Persevere Through the Januarys of Life

piano keysMy son reached The Wall in piano. He’s been playing five years and sees his growth waning. He wants to stop. His father tells him, “Push past the wall, and in a couple of years you’ll be able to teach yourself to play most anything you want.”

His older sister climbed over it ahead of him, so he knows it can happen. His younger sister plays a level right behind him, which should certainly motivate him.  Right now, though, he’s stagnating.

He may believe he doesn’t have the talent to get there. He may think the end result is not worth it anymore. He may want to give it up all together. Whatever his reasoning, he most likely believes his struggle toward the finish line is unique.

Stagnation—lacking vitality, showing little sign of activity or advancement—feels as foul as that definition and as gloomy as an overcast January day. We may lack the energy or motivation to go on. And that only contributes to feeling left out or left behind. So, yes, like my son, we feel alone in our ability to succeed.

A bleak look at our rooftop in January

Whether we are learning piano, losing weight, beginning a business, training a toddler, teaching a class of students, or just trying to get through January without being depressed, we will most likely reach a point of slowdown in our goals.

As I persevere through the 37th January of my life, the cold, dark and long days seem inevitable—even typical—of what we can all expect on whatever stretch of track we’re currently pressing.  Then, what do we do?

Our 2000-piece puzzle of Starry Night by Van GoghPush past it. Keep going forward.

That sounds simple when we tell our son, but it feels harder when we’re climbing over the wall at middle age.  Still, even when the anticipation of our objective dims or an obstacle rises in our path, we can persist.

More importantly, just because obstacles, difficulties or discouragement come, our goal or purpose still remains; we just need to remain constant to it. And there’s nothing like sitting down to solve a 2000-piece puzzle on a January evening beside a child practicing the piano to remind me of that.

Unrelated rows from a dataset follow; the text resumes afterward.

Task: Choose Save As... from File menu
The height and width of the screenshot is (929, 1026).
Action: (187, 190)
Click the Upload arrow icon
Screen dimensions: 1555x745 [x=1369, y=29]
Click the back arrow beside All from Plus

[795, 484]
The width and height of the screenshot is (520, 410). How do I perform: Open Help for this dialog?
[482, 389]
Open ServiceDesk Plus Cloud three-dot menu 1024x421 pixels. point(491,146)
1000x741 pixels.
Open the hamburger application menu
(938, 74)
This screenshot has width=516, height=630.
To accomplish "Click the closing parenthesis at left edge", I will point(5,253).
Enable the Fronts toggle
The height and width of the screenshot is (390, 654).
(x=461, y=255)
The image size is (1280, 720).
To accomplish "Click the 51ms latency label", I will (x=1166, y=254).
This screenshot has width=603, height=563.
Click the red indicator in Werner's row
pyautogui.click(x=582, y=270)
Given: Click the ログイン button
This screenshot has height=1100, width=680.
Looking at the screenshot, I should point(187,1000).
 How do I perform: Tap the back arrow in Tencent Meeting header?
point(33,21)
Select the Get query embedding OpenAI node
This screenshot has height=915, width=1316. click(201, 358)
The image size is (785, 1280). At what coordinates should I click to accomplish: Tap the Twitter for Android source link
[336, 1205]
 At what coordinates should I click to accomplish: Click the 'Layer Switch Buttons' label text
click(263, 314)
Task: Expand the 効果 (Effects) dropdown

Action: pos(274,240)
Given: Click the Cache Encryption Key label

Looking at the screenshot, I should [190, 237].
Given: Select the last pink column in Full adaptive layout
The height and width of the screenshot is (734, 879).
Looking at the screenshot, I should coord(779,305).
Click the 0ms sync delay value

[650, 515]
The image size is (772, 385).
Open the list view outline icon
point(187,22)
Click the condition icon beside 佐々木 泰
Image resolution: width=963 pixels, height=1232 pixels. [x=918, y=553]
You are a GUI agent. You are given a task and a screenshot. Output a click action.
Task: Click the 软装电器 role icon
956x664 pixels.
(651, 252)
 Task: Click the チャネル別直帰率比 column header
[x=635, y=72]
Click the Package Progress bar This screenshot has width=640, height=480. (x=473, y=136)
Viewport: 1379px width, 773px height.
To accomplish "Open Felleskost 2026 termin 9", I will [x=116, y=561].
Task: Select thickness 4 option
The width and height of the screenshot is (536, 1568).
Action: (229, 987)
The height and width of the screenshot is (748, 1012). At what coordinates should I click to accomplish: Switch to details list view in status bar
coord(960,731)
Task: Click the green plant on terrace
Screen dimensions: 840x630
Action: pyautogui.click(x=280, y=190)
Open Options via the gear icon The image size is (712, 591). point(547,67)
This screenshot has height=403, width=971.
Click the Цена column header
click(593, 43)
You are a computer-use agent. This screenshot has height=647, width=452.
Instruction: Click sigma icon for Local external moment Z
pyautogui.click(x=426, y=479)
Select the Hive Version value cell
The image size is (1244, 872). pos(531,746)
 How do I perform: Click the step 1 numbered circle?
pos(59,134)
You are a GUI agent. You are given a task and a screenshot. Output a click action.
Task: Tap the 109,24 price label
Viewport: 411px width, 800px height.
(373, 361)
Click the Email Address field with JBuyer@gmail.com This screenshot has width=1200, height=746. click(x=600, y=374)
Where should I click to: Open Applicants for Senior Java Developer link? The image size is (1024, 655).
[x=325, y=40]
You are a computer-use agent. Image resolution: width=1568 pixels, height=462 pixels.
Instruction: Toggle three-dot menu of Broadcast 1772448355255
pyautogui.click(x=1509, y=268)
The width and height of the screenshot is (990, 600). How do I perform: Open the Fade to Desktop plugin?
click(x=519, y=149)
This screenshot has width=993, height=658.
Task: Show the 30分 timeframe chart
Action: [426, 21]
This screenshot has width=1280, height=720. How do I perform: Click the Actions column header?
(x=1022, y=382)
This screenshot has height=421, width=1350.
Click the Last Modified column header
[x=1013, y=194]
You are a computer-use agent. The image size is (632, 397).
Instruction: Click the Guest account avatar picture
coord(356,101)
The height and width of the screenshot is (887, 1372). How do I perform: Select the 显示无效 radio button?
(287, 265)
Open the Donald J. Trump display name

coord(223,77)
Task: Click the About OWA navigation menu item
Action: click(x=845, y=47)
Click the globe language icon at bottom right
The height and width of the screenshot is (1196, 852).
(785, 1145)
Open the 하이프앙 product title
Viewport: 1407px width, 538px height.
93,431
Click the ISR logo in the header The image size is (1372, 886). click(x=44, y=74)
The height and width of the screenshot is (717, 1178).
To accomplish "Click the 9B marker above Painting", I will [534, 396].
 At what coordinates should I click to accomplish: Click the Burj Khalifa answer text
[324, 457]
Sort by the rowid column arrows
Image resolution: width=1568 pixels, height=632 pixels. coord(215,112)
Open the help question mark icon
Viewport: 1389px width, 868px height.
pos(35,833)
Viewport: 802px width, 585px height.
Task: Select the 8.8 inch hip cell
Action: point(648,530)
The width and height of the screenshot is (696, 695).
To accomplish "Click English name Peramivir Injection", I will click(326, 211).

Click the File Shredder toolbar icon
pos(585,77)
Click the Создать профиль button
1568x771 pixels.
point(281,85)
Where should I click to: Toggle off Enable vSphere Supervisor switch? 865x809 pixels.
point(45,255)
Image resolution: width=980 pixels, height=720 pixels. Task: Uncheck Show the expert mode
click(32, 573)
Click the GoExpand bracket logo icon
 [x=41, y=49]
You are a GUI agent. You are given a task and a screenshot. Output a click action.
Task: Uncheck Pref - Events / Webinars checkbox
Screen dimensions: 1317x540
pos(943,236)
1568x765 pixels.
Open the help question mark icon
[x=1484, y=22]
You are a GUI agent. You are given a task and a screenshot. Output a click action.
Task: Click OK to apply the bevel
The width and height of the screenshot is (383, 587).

Like my entry in Scribbit’s January Write-Away Contest? Read all the winners and the entries here on Friday.


  1. Michelle at Scribbit
    Jan 21, 2009

    I so need to hear this-for some reason this year seems to stretch out as a flock of Januarys in front of me.

  2. Julie Wright
    Jan 21, 2009

    May is my month that is sooo hard for me to get through. Love this post. I hope he gets over his wall on piano. It takes a lot, but will be so worth it.

  3. An Ordinary Mom
    Jan 21, 2009

    If I can get through this January, then I think I will have climbed over one of my own walls 🙂 !!

  4. Minna Dyer
    Jan 22, 2009

    Ooo! Maybe that’s what I need- a ridiculously large puzzle to work on while I wait out winter and my pregnancy 🙂
    Actually, I have filled my days with projects and that seems to be helping. If only I could manage to kept traveling. That always seems to pass the time.

  5. Rebecca
    Jan 23, 2009

    Your example of training a toddler made me laugh out loud. That’s my current struggle, but I have not likened it to other struggles I have overcome. I conquered “the wall” in piano, so I know I can conquer this wall as well! Thanks for the comparison and the great reminder.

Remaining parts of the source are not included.